*Task*. Go to the line below containing "Image resolution: width=1705" and print exactly from there through the line containing "Task: Open the Business Logic menu", both included. Print nothing else.

*Provided entries*.
####################

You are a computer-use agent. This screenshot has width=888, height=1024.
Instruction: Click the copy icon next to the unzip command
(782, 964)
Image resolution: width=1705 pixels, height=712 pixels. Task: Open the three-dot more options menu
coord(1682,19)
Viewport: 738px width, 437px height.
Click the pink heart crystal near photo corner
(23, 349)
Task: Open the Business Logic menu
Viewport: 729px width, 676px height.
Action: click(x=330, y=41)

####################

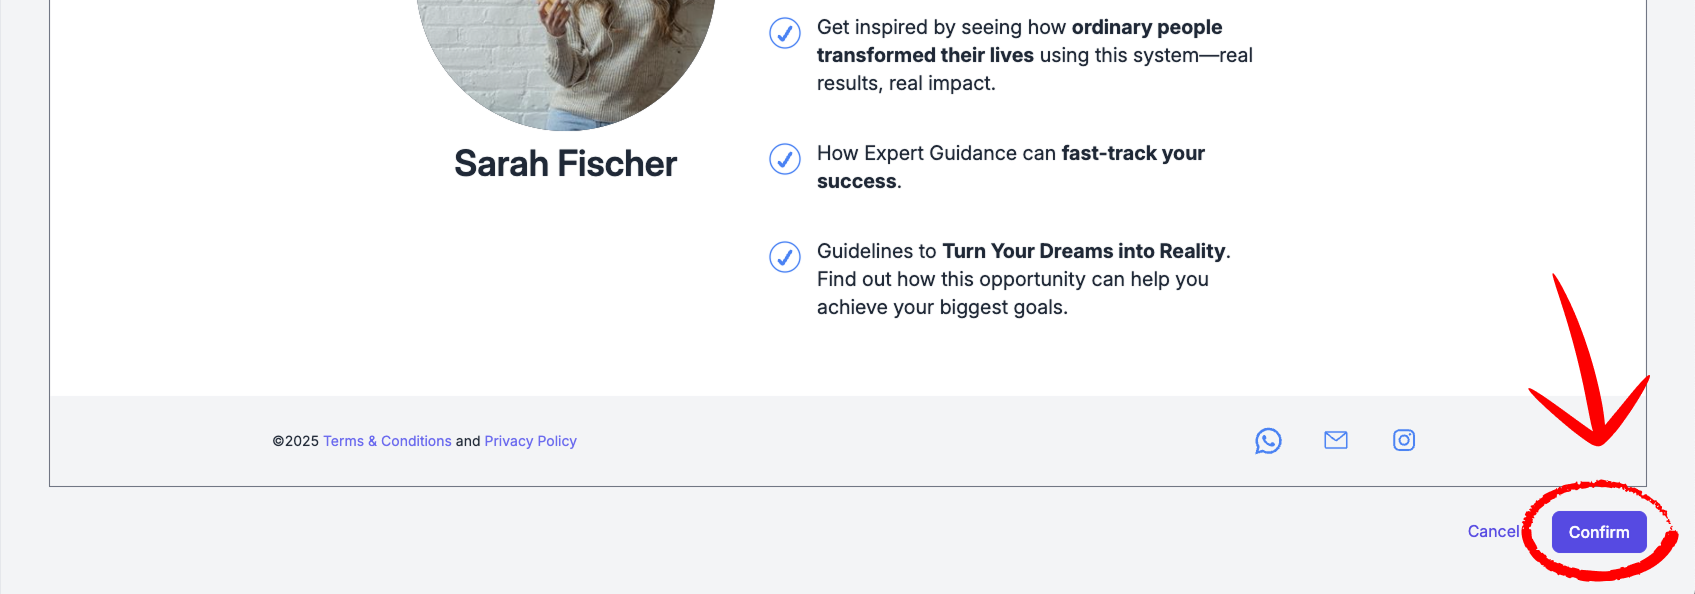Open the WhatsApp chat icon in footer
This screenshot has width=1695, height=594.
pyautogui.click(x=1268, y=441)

####################

*Expected answer*.
Image resolution: width=1705 pixels, height=712 pixels. Task: Open the three-dot more options menu
coord(1682,19)
Viewport: 738px width, 437px height.
Click the pink heart crystal near photo corner
(23, 349)
Task: Open the Business Logic menu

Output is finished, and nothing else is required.